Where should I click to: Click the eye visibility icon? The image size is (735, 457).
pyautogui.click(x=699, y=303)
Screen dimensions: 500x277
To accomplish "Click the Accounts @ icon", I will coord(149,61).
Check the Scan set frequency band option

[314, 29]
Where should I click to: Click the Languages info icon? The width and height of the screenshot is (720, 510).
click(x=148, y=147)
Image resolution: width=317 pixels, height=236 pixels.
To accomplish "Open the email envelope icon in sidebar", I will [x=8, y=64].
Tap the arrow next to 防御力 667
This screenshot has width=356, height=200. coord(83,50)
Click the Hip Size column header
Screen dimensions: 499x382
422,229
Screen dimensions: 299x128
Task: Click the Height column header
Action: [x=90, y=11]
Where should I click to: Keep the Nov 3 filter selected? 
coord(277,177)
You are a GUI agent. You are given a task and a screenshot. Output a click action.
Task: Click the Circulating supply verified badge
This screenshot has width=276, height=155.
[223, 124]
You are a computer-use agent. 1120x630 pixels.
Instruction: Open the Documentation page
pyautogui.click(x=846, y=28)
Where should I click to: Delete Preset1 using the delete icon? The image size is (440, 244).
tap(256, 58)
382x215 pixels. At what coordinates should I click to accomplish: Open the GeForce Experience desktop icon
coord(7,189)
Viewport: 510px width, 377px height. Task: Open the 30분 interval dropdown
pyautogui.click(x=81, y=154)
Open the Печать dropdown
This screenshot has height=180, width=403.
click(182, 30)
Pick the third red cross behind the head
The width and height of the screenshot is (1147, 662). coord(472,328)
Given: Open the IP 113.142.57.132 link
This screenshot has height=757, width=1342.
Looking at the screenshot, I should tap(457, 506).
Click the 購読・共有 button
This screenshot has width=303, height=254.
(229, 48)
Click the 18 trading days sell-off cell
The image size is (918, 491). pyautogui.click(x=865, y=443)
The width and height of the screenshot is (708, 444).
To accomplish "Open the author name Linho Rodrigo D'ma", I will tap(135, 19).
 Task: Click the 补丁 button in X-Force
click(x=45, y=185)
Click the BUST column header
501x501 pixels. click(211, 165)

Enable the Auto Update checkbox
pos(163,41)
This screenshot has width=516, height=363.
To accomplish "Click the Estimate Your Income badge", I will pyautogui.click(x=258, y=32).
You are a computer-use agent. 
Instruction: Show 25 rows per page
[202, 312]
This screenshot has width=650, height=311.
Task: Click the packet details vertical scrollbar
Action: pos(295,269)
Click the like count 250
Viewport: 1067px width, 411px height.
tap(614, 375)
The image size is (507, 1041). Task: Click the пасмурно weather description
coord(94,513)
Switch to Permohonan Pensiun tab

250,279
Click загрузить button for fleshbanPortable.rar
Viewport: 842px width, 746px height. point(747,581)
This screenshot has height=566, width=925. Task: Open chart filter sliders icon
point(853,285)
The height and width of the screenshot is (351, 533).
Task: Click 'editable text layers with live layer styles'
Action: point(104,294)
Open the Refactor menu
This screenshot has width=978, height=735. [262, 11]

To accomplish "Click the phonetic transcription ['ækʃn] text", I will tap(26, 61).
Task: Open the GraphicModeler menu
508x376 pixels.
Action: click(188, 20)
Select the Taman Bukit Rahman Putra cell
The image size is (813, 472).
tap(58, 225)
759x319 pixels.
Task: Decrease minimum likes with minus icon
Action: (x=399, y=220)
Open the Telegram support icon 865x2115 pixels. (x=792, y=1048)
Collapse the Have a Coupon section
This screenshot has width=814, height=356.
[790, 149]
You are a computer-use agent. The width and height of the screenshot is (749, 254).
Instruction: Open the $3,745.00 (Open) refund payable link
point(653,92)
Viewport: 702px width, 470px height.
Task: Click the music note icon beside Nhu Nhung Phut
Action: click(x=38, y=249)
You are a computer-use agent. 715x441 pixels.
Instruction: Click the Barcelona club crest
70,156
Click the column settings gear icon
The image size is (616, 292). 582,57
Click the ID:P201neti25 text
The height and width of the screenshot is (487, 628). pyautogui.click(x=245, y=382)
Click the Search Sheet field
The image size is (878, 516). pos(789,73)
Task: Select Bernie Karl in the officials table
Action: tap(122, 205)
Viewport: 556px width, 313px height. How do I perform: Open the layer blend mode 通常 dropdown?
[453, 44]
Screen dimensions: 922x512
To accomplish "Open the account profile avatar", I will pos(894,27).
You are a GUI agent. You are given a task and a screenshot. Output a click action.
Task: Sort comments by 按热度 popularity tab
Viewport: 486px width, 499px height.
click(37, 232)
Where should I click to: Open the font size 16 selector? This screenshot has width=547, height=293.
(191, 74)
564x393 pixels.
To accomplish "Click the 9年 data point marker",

========

About this exercise: The whole listing above is to be output exactly.

Output for this exercise:
Where should I click to: Click the eye visibility icon? The image size is (735, 457).
pyautogui.click(x=699, y=303)
Screen dimensions: 500x277
To accomplish "Click the Accounts @ icon", I will coord(149,61).
Check the Scan set frequency band option

[314, 29]
Where should I click to: Click the Languages info icon? The width and height of the screenshot is (720, 510).
click(x=148, y=147)
Image resolution: width=317 pixels, height=236 pixels.
To accomplish "Open the email envelope icon in sidebar", I will [x=8, y=64].
Tap the arrow next to 防御力 667
This screenshot has width=356, height=200. coord(83,50)
Click the Hip Size column header
Screen dimensions: 499x382
422,229
Screen dimensions: 299x128
Task: Click the Height column header
Action: [x=90, y=11]
Where should I click to: Keep the Nov 3 filter selected? 
coord(277,177)
You are a GUI agent. You are given a task and a screenshot. Output a click action.
Task: Click the Circulating supply verified badge
This screenshot has width=276, height=155.
[223, 124]
You are a computer-use agent. 1120x630 pixels.
Instruction: Open the Documentation page
pyautogui.click(x=846, y=28)
Where should I click to: Delete Preset1 using the delete icon? The image size is (440, 244).
tap(256, 58)
382x215 pixels. At what coordinates should I click to accomplish: Open the GeForce Experience desktop icon
coord(7,189)
Viewport: 510px width, 377px height. Task: Open the 30분 interval dropdown
pyautogui.click(x=81, y=154)
Open the Печать dropdown
This screenshot has height=180, width=403.
click(182, 30)
Pick the third red cross behind the head
The width and height of the screenshot is (1147, 662). coord(472,328)
Given: Open the IP 113.142.57.132 link
This screenshot has height=757, width=1342.
Looking at the screenshot, I should tap(457, 506).
Click the 購読・共有 button
This screenshot has width=303, height=254.
(229, 48)
Click the 18 trading days sell-off cell
The image size is (918, 491). pyautogui.click(x=865, y=443)
The width and height of the screenshot is (708, 444).
To accomplish "Open the author name Linho Rodrigo D'ma", I will tap(135, 19).
 Task: Click the 补丁 button in X-Force
click(x=45, y=185)
Click the BUST column header
501x501 pixels. click(211, 165)

Enable the Auto Update checkbox
pos(163,41)
This screenshot has width=516, height=363.
To accomplish "Click the Estimate Your Income badge", I will pyautogui.click(x=258, y=32).
You are a computer-use agent. 
Instruction: Show 25 rows per page
[202, 312]
This screenshot has width=650, height=311.
Task: Click the packet details vertical scrollbar
Action: pos(295,269)
Click the like count 250
Viewport: 1067px width, 411px height.
tap(614, 375)
The image size is (507, 1041). Task: Click the пасмурно weather description
coord(94,513)
Switch to Permohonan Pensiun tab

250,279
Click загрузить button for fleshbanPortable.rar
Viewport: 842px width, 746px height. point(747,581)
This screenshot has height=566, width=925. Task: Open chart filter sliders icon
point(853,285)
The height and width of the screenshot is (351, 533).
Task: Click 'editable text layers with live layer styles'
Action: point(104,294)
Open the Refactor menu
This screenshot has width=978, height=735. [262, 11]

To accomplish "Click the phonetic transcription ['ækʃn] text", I will tap(26, 61).
Task: Open the GraphicModeler menu
508x376 pixels.
Action: click(188, 20)
Select the Taman Bukit Rahman Putra cell
The image size is (813, 472).
tap(58, 225)
759x319 pixels.
Task: Decrease minimum likes with minus icon
Action: (x=399, y=220)
Open the Telegram support icon 865x2115 pixels. (x=792, y=1048)
Collapse the Have a Coupon section
This screenshot has width=814, height=356.
[790, 149]
You are a computer-use agent. The width and height of the screenshot is (749, 254).
Instruction: Open the $3,745.00 (Open) refund payable link
point(653,92)
Viewport: 702px width, 470px height.
Task: Click the music note icon beside Nhu Nhung Phut
Action: click(x=38, y=249)
You are a computer-use agent. 715x441 pixels.
Instruction: Click the Barcelona club crest
70,156
Click the column settings gear icon
The image size is (616, 292). 582,57
Click the ID:P201neti25 text
The height and width of the screenshot is (487, 628). pyautogui.click(x=245, y=382)
Click the Search Sheet field
The image size is (878, 516). pos(789,73)
Task: Select Bernie Karl in the officials table
Action: tap(122, 205)
Viewport: 556px width, 313px height. How do I perform: Open the layer blend mode 通常 dropdown?
[453, 44]
Screen dimensions: 922x512
To accomplish "Open the account profile avatar", I will pos(894,27).
You are a GUI agent. You are given a task and a screenshot. Output a click action.
Task: Sort comments by 按热度 popularity tab
Viewport: 486px width, 499px height.
click(37, 232)
Where should I click to: Open the font size 16 selector? This screenshot has width=547, height=293.
(191, 74)
564x393 pixels.
To accomplish "Click the 9年 data point marker",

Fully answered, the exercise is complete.